En diálogo con Radio Provincia, el jefe comunal reconoció que el lugar se transformó en una especie de atracción sin control de acceso ni sistema de cobro, donde “hoy tenemos grupos de 5, 8 o hasta 20 personas queriendo ingresar”, impulsados por redes sociales y publicaciones que, según remarcó, “lejos de ayudar con la promoción del lugar, lo único que hacen es complicarlo”.
Mientras se insiste en que no se ingrese, la realidad es que ya ingresaron muchos. Harrington detalló un escenario poco turístico: menores extraviados, fogones encendidos en sectores no habilitados, vecinos y funcionarios actuando como guardaparques improvisados, y personal municipal intentando preservar un espacio que todavía no cuenta con habilitación formal. “Hubo que montar un operativo rápido porque se perdieron dos menores”, relató.
En ese contexto, el intendente aseguró que la apertura oficial estaría “a horas”, aunque sin una fecha precisa, y que se implementará un esquema con cupos, turnos mediante códigos QR, control de seguridad privada, rotación de piletones y un sistema de acceso organizado.
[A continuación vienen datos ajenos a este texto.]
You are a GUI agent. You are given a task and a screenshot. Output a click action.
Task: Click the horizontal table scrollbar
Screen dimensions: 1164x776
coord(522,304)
También aclaró que se están realizando obras de infraestructura y mantenimiento, afectadas incluso por el accionar de los castores, que provocaron daños en sectores del predio.
La propuesta inicial prevé habilitar dos piletones, con cupos de aproximadamente 40 personas por turno, con una permanencia de tres horas. Es decir, tras semanas de ingresos informales y difusión en redes sociales, se avanzará hacia una modalidad regulada.
Respecto al costo, Harrington adelantó que los valores serán “súper accesibles” y oscilarían, según explicó, entre los 15.000 y los 40.000 pesos por persona, una vez que se habilite oficialmente la boletería.
Mientras tanto, las termas continúan funcionando de hecho como uno de los pocos atractivos turísticos donde primero llega la gente, luego aparecen los problemas y recién después se organiza la apertura. Como definió el propio intendente, el Municipio trabaja “a contrarreloj”, aunque el público viene llegando desde hace tiempo.